The McsHDF5 Matlab tools

This document gives a short explanation of the usage of the McsHDF5 Matlab tools.

Adding the package base bath
Importing the package
Loading data
Units
Data types
Loading segments of streams
Plotting the data
Frame streams
Plotting frame data

Adding the package base bath

First, add the base path of the +McsHDF5 folder to your matlab path. The base path is the directory one level below the +McsHDF5 folder.

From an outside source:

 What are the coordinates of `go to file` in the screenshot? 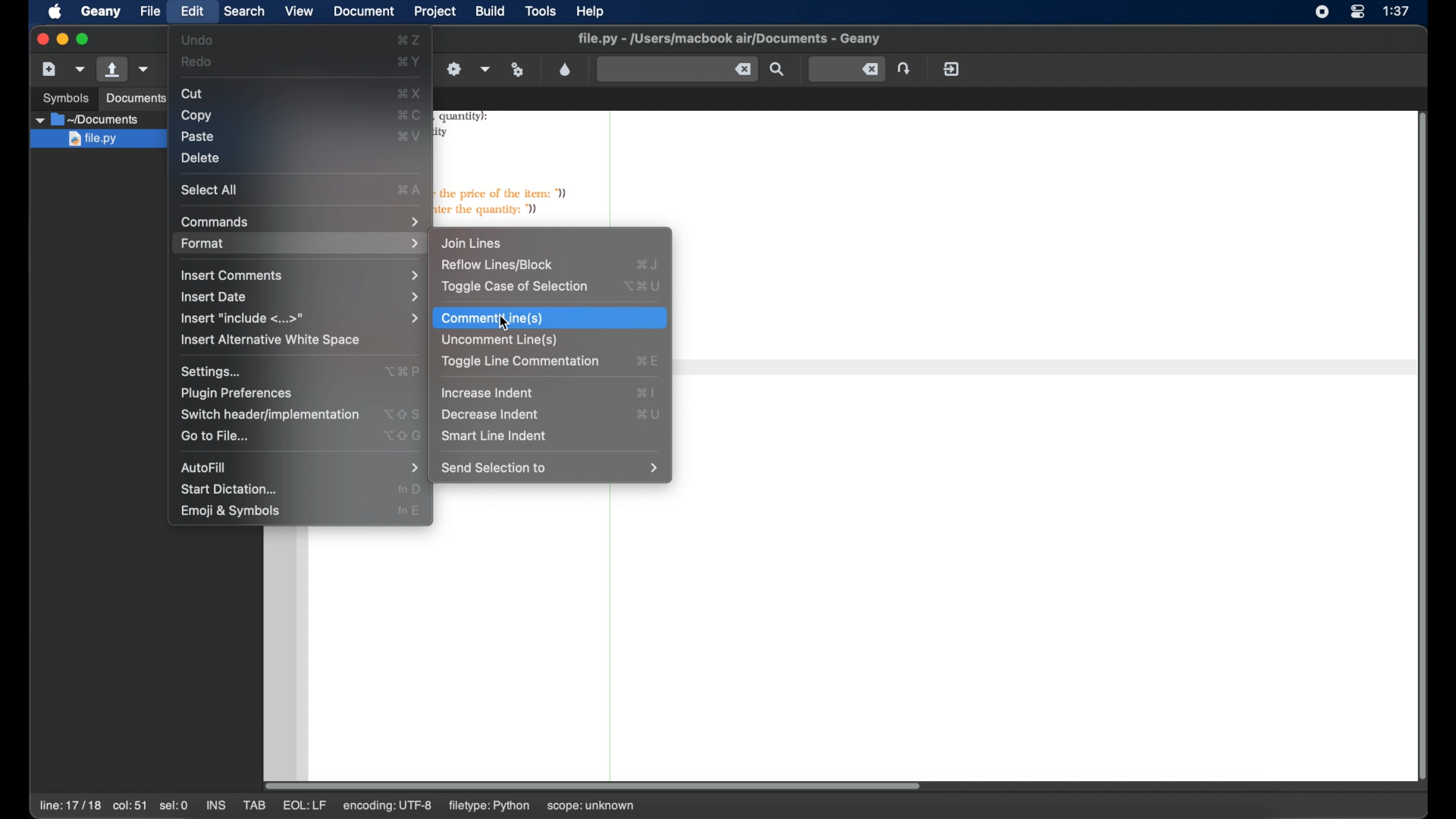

Example 1: If you saved the package for example to the directory C:\Code\+McsHDF5, you should have the following directory structure:

C:\Code\+McsHDF5\@McsAnalogStream
C:\Code\+McsHDF5\@McsData
C:\Code\+McsHDF5\@McsEventStream
...

In this case, the base path is the directory C:\Code, so you should call the following command:

addpath C:\Code

Example 2: If you saved the package for example to the directory /home/username/Code/+McsHDF5, you should have the following directory structure:

/home/username/Code/+McsHDF5/@McsAnalogStream
/home/username/Code/+McsHDF5/@McsData
/home/username/Code/+McsHDF5/@McsEventStream
...

In this case, the base path is the directory /home/username/Code/, so you should call the following command:

addpath /home/username/Code/

Importing the package

After adding the path, import the package as follows:

import McsHDF5.*

In addition to the usual help functions of the Matlab command line, documentation for all functions and classes in this package is provided by the Matlab help browser:

doc McsHDF5

Loading data

As an example, lets load a data set with at least 1 analog stream:

data = McsHDF5.McsData('SOME_DATA_FILE.h5');

Up to this point, only the metadata has been read from the file. The actual data within the stream will be loaded as soon as you try to access the stream, for example in a plot function. The recorded data is organized as follows within the data structure:

Top-level: General information and a cell array of McsRecording objects:

data

Each recording is stored in its individual cell:

data.Recording{1}

Each recording cell contains cell arrays of zero or more analog-, frame-, segment-, timestamp- and event streams. The only exception is the frame stream which has additional sub-structures, the FrameDataEntities.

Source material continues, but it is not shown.